═════ DOCUMENT PASSAGE ═════

Some teachers could answer the question, but many of my colleagues would recognise this scenario and struggle a little. Lack of time and training make it difficult to keep up with all the latest developments, even for those of us who are computer literate.
Parents also have difficulty keeping up. A survey of 1,000 parents commissioned for the magazine Parents and Computers, launched on August 17, showed that only 15 could describe the Internet as the global electronic highway, while 133 thought it was part of the European railway system. Yet more and more families are buying computers. At a conservative estimate there are more than 1.5 million computers in UK homes and a quarter of these are used for school and college work.
Parents face increasing pressure to buy a home computer and it's an expensive decision. Often they turn to schools for advice. So what's the easiest way to provide reliable information?
A good starting point is with the widely-available specialist magazines. Among these, Parents and Computers has filled two gaps in the market. First, it provides general education features relevant to parents 3 to 11-year-olds. Second, it helps parents wanting to use technology with their children. The autumn edition includes articles to help parents decide which computer to buy and reviews of software by families using PC, Macintosh and Acorn computers. There are also articles explaining the national curriculum and a letters page dealing with general questions relating to education.
Pam Turnbull, the editor of Parents and Computers, says: "We hope to provide a lifeline to parents and help them to understand how computers are used in schools, as well as to advise them on what to buy and how to support their children's learning with computers."

═════ SUPPLIED MATERIAL ═════

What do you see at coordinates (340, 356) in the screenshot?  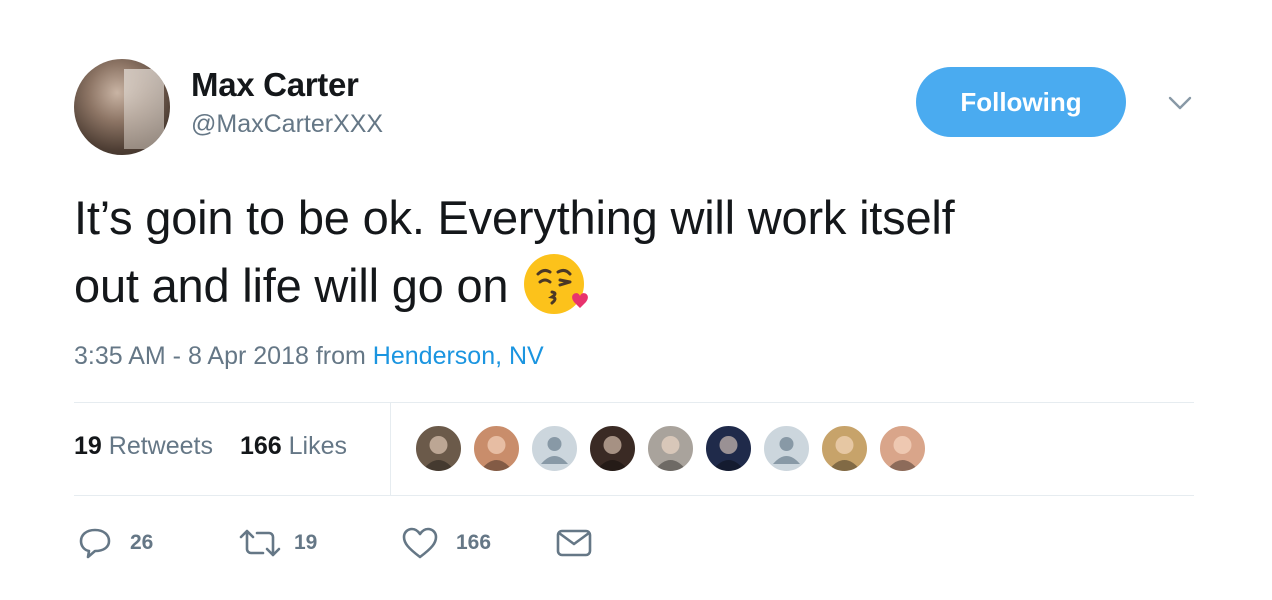 I see `from-label: from` at bounding box center [340, 356].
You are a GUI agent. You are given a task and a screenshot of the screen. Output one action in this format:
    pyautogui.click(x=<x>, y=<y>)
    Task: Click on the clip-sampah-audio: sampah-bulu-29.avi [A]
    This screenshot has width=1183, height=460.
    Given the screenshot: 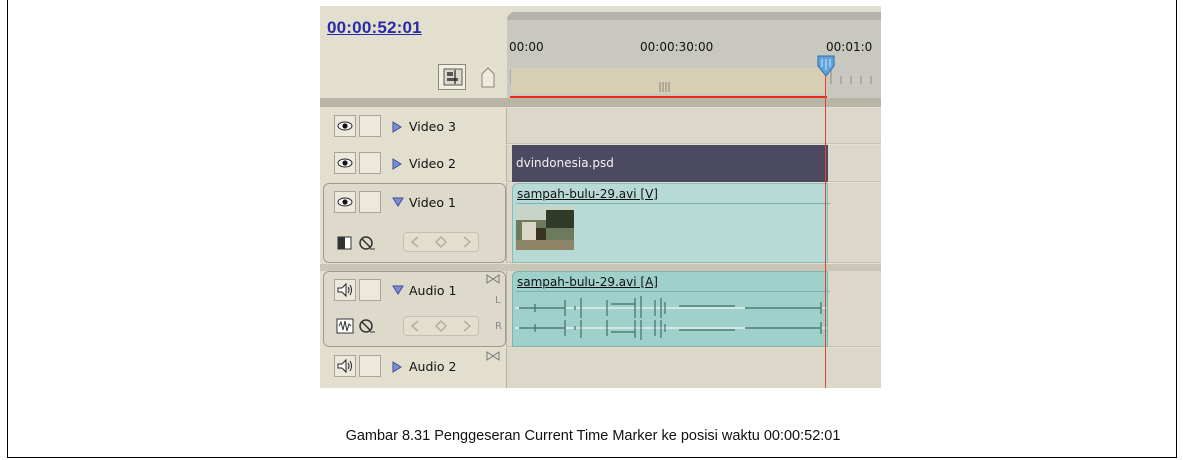 What is the action you would take?
    pyautogui.click(x=671, y=309)
    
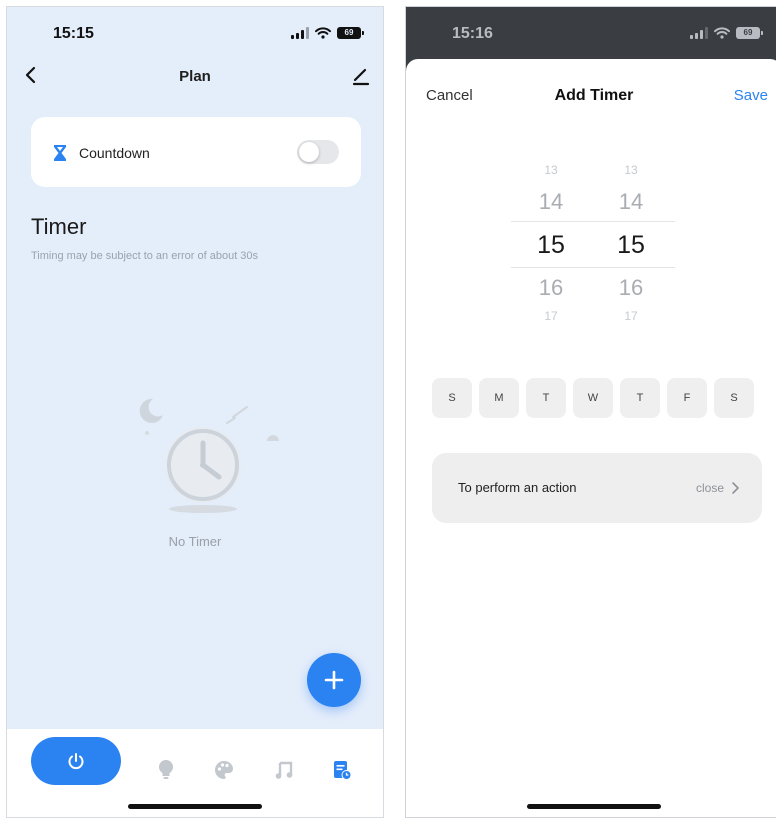  What do you see at coordinates (551, 246) in the screenshot?
I see `hour-selected: 15` at bounding box center [551, 246].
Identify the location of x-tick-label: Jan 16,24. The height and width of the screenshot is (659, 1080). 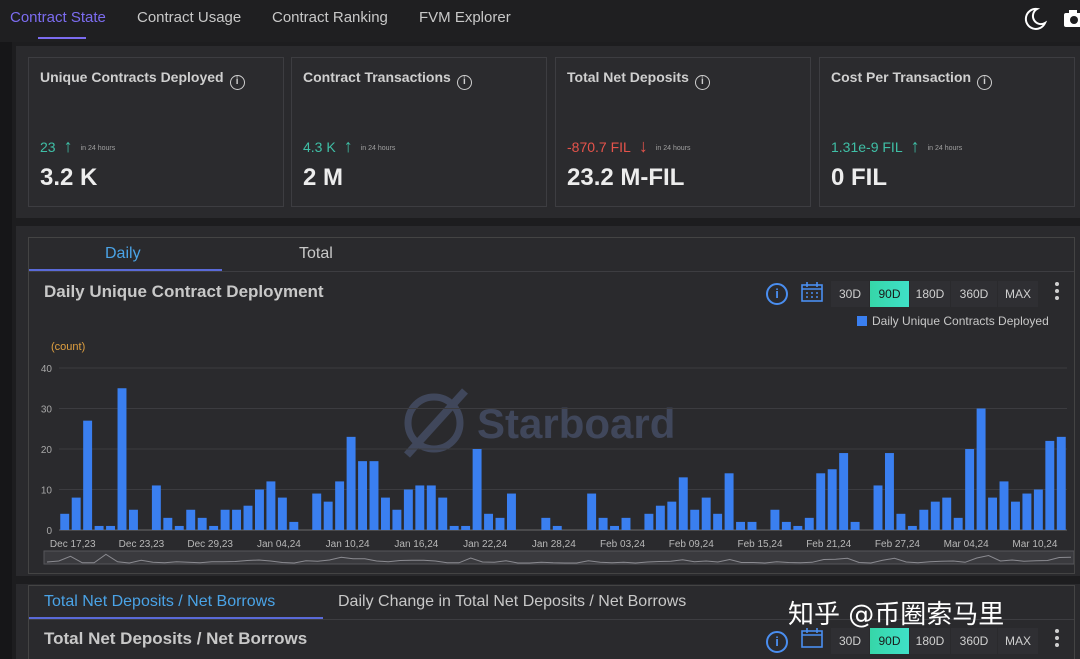
(416, 544).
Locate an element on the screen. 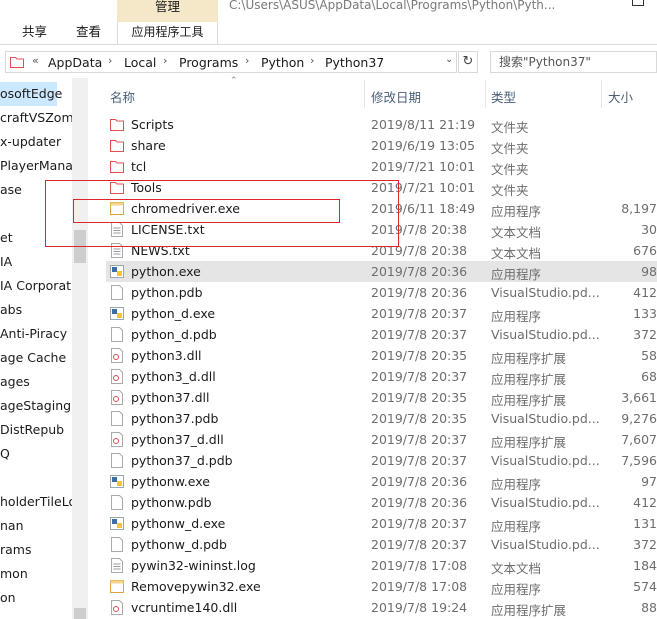  file-name: python3_d.dll is located at coordinates (174, 376).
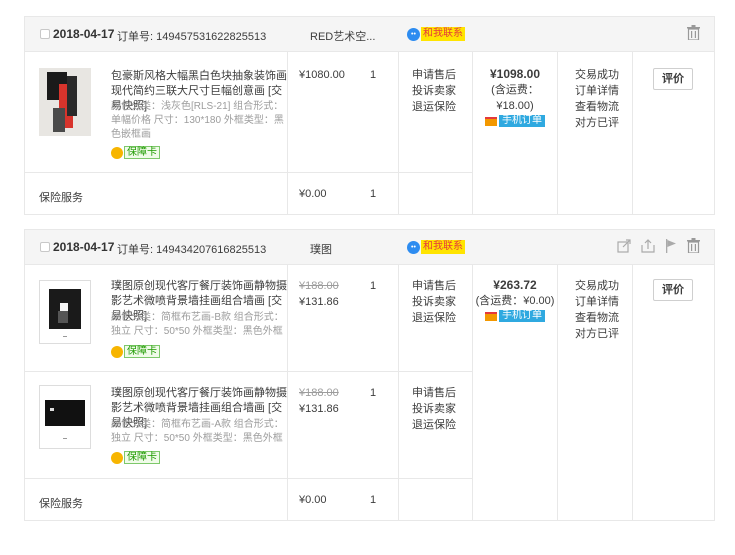 The height and width of the screenshot is (555, 735). What do you see at coordinates (322, 75) in the screenshot?
I see `item-price: ¥1080.00` at bounding box center [322, 75].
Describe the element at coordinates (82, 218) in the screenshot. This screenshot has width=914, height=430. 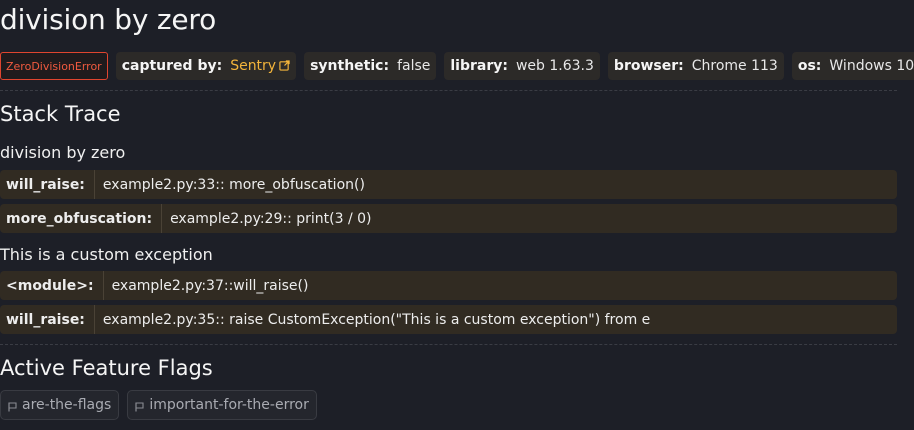
I see `frame-function: more_obfuscation:` at that location.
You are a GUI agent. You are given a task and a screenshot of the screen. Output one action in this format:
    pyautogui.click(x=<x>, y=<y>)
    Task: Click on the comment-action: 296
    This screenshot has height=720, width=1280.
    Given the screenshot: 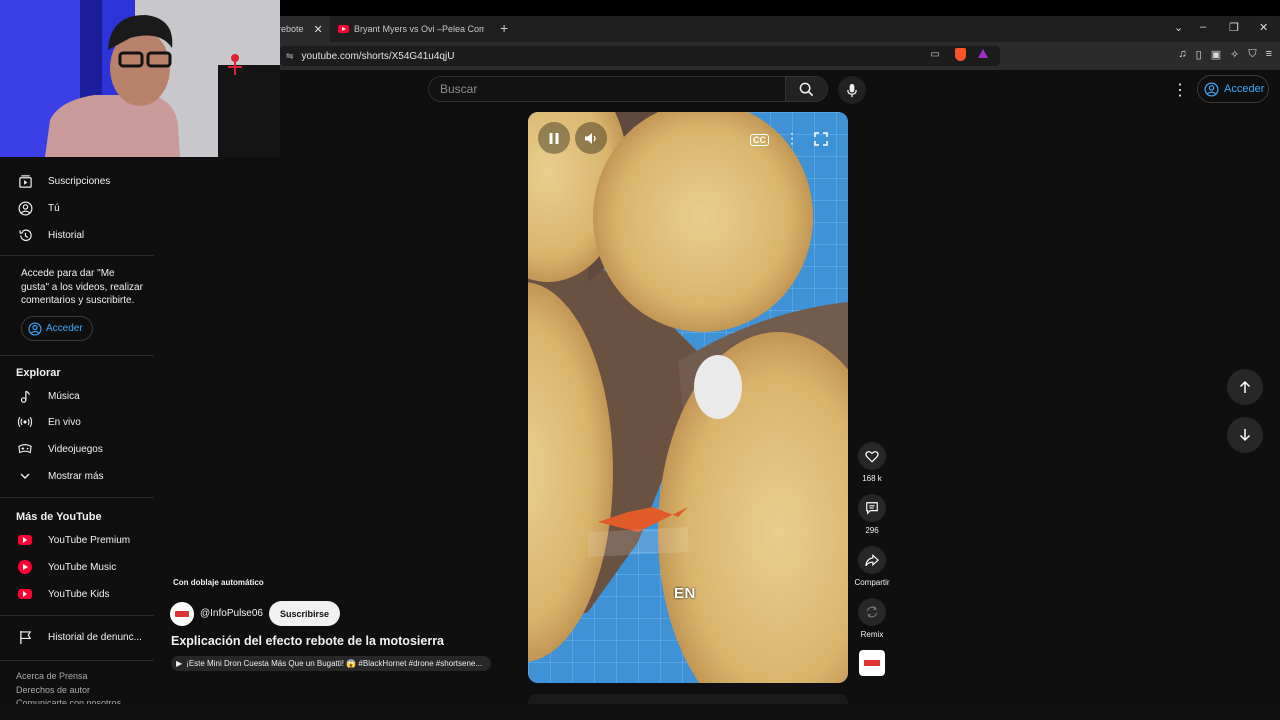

═════

== ASSIGNED TASK A ==
In the article on parents and home computers, how many surveyed parents thought the Internet was part of the European railway system?
== ASSIGNED TASK B ==
Rewrite the part of the article on parents and home computers that begins at "Some teachers could" and ends after "are computer literate.", swapping "colleagues" for "coworkers".
== ASSIGNED TASK C ==
Carry on the article on parents and home computers from the point where it stops.

== YOUR RESPONSE A ==
133

== YOUR RESPONSE B ==
Some teachers could answer the question, but many of my coworkers would recognise this scenario and struggle a little. Lack of time and training make it difficult to keep up with all the latest developments, even for those of us who are computer literate.

== YOUR RESPONSE C ==
A central aim of the magazine is to support parents who feel they have lost touch with what's happening with the technology. Many didn't have access to more than Space Invaders when they were children. Sue Cook, television presenter, says in the lead article of the first issue: "Parents need a lot of time to dabble and a lot of trial and error is required in the learning process. Yet they have greater demands on their time, less patience and their instinctive thirst for knowledge has been dulled."
Teachers can feel confident in recommending this magazine which is accessible and credible in its coverage of educational issues. The content is jargon-free and design is bright and friendly with photographs of children and families, although they don't, so far, reflect our multi-racial society .
There are several other family-friendly magazines, aimed at parents who are being dragged unwillingly into the technological revolution, as well as those who are comfortable with computers and eager to know more.
A recent issue of Computer Life, also a relatively new title, includes articles on how to guide a young person looking for a career in computing, and a summary of useful courses for parents. There is an anarchic section called "Don't do this at home" which includes a feature on how to make your computer look like Barbara Cartland - by wrapping it in pink fur and paper flowers.
PC Home, which has been around longer, is divided into sections with names like The Breakfast Table, The Living Room, The Workshop and The Games Room. The Living Room includes reviews of software for the home and a family craft project: puppets, scenery and script for a puppet show.
Magazines about the Internet are rumoured to make more money than the Internet itself. If parents have already entangled themselves in the World Wide Web, they need to be informed about appropriate sites and prevent their children stumbling into something nasty.
Internet Today has a clear directory of sites, such as the hands-on Children's Museum. This is at http:www.win.comdeltapachocm.html and currently features an exhibition called Ocean Odyssey.
As for the nasty sites, a feature article in the magazine argues that the controversy surrounding the dangers of the Net to children is probably due to adults not feeling in control. The solution is to educate themselves so they can guide their children (see pages 19-20).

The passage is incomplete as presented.